[Work to complete] Transcribe the listing below exactly, leaving out each image.

[Records for processing]
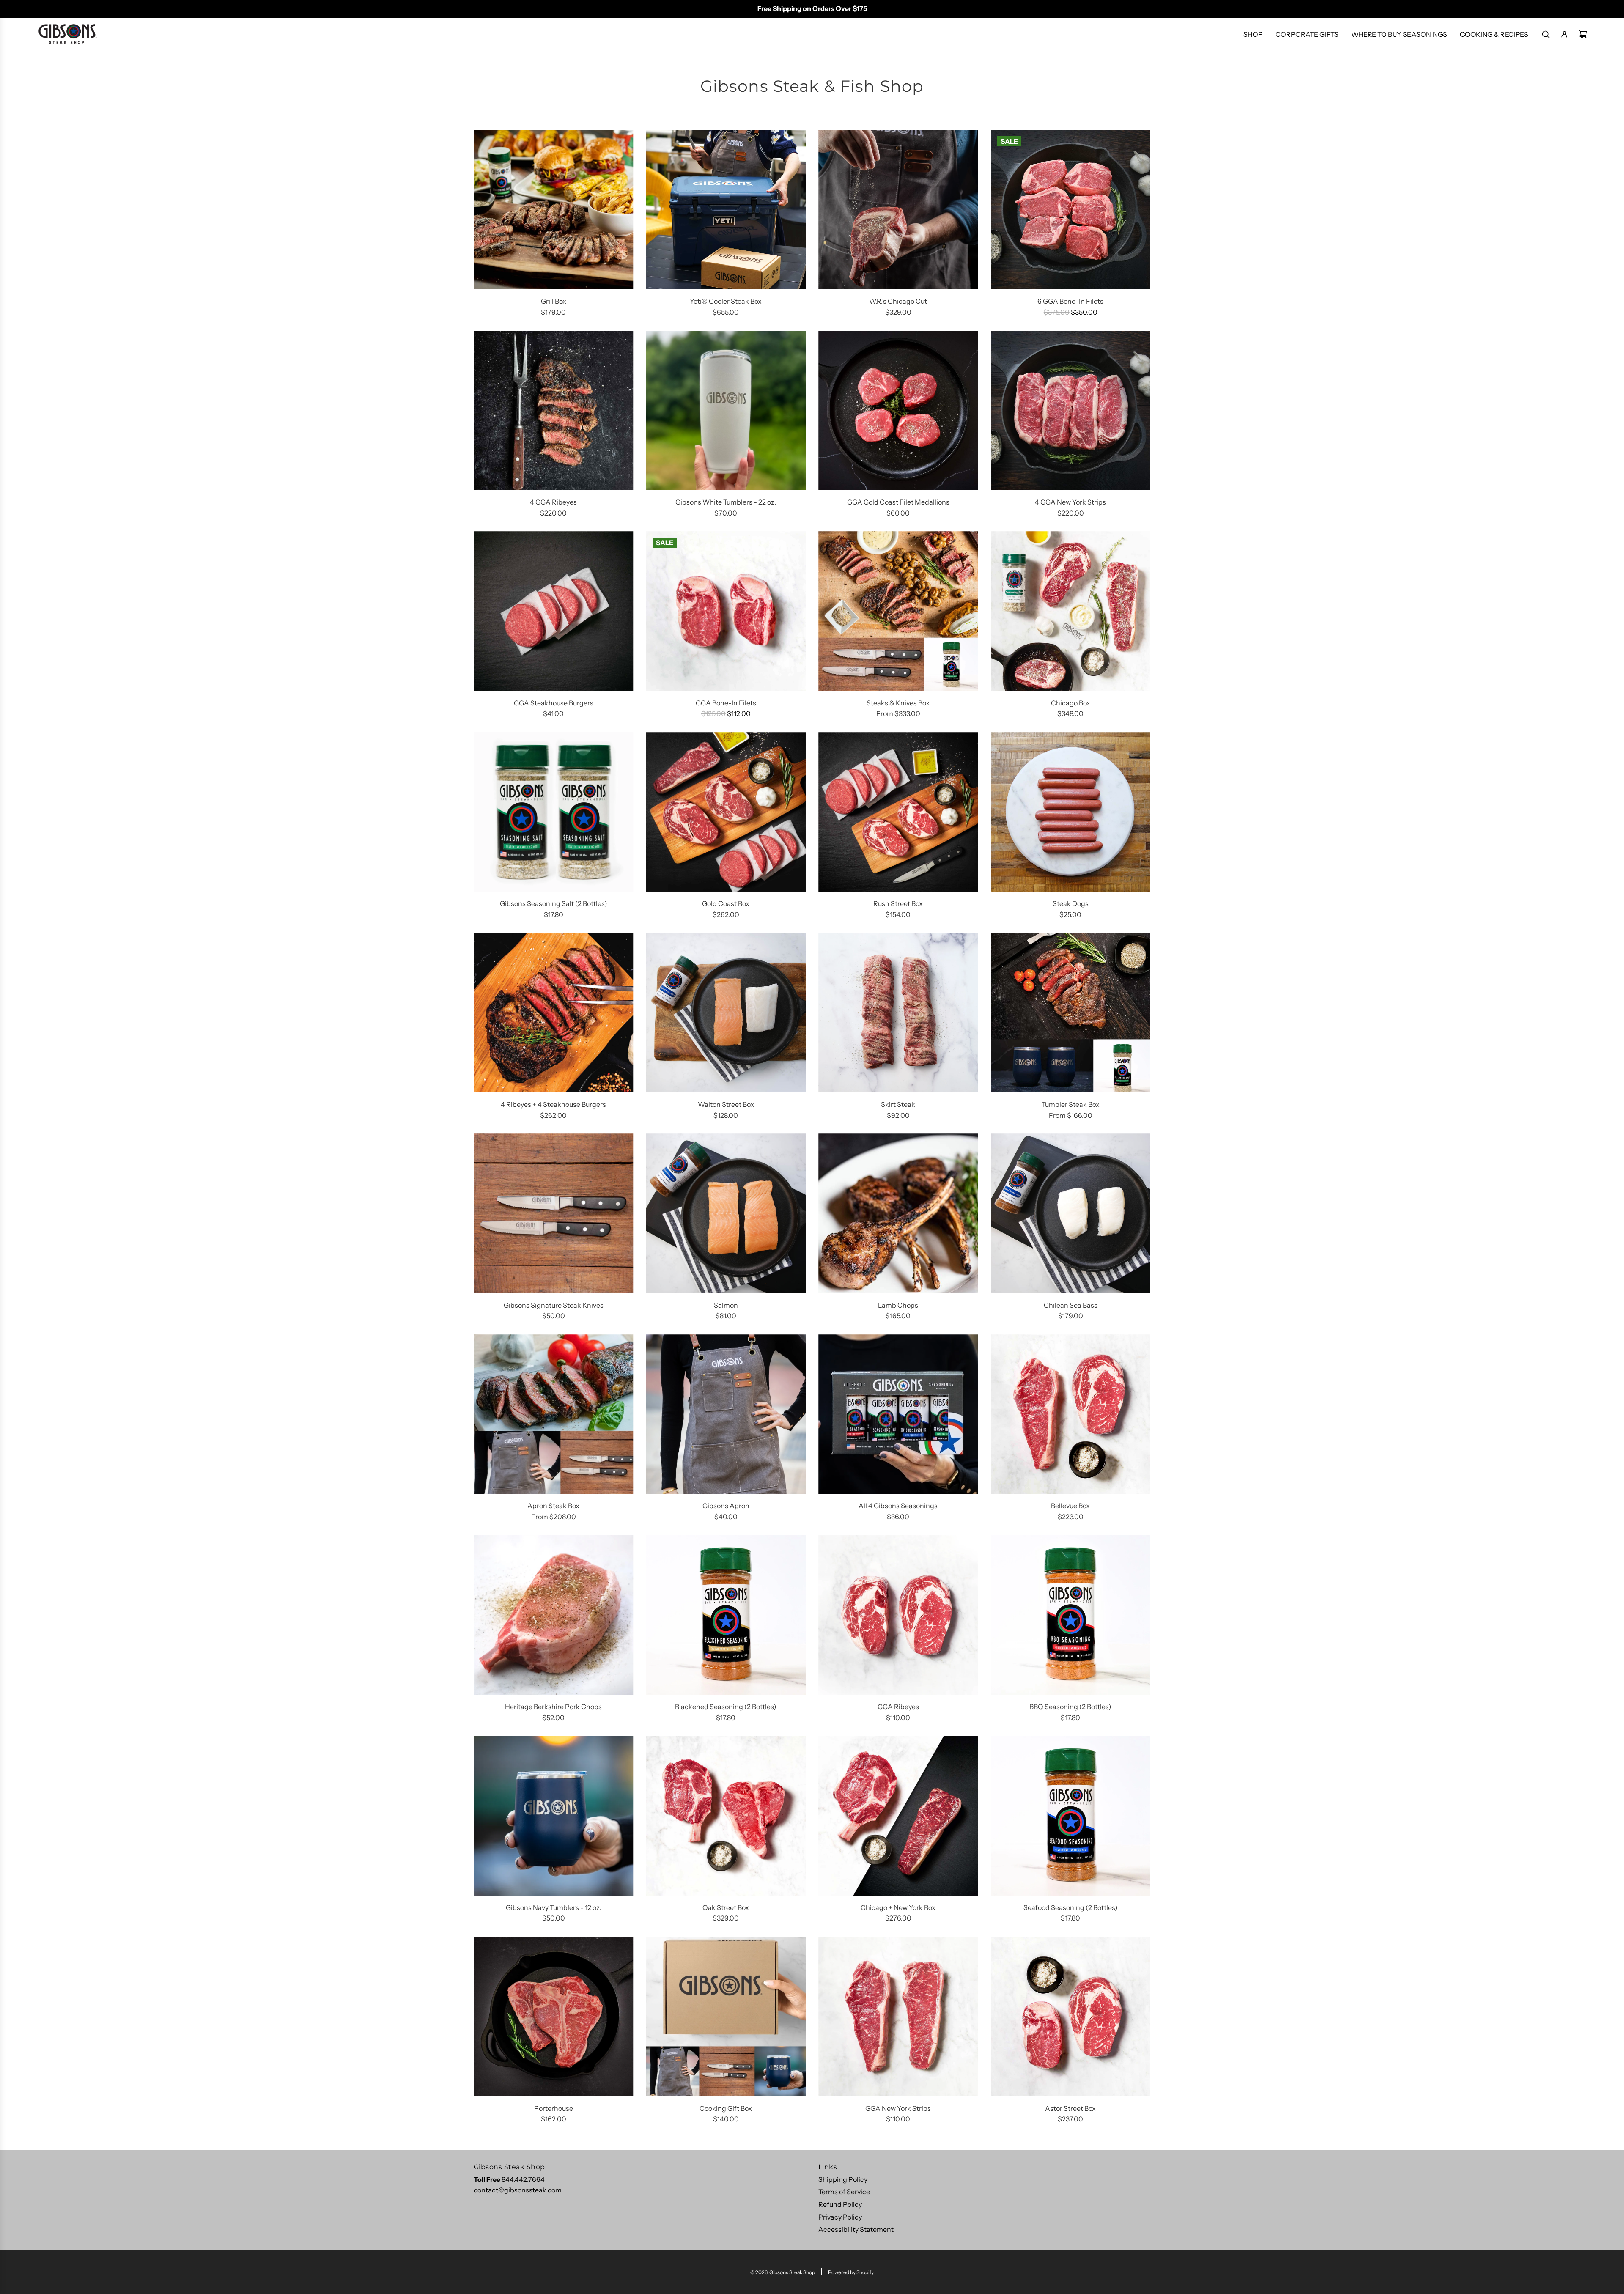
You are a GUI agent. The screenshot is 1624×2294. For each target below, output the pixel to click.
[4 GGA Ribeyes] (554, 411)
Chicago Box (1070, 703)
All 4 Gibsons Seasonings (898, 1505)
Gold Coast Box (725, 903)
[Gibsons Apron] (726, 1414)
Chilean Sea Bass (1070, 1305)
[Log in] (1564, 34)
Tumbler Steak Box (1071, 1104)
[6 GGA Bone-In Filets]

[Finished exercise]
You are a GUI agent. The screenshot is 1624×2294. For each target below, output the pixel to click.
[4 GGA Ribeyes] (554, 411)
Chicago Box (1070, 703)
All 4 Gibsons Seasonings (898, 1505)
Gold Coast Box (725, 903)
[Gibsons Apron] (726, 1414)
Chilean Sea Bass (1070, 1305)
[Log in] (1564, 34)
Tumbler Steak Box (1071, 1104)
[6 GGA Bone-In Filets]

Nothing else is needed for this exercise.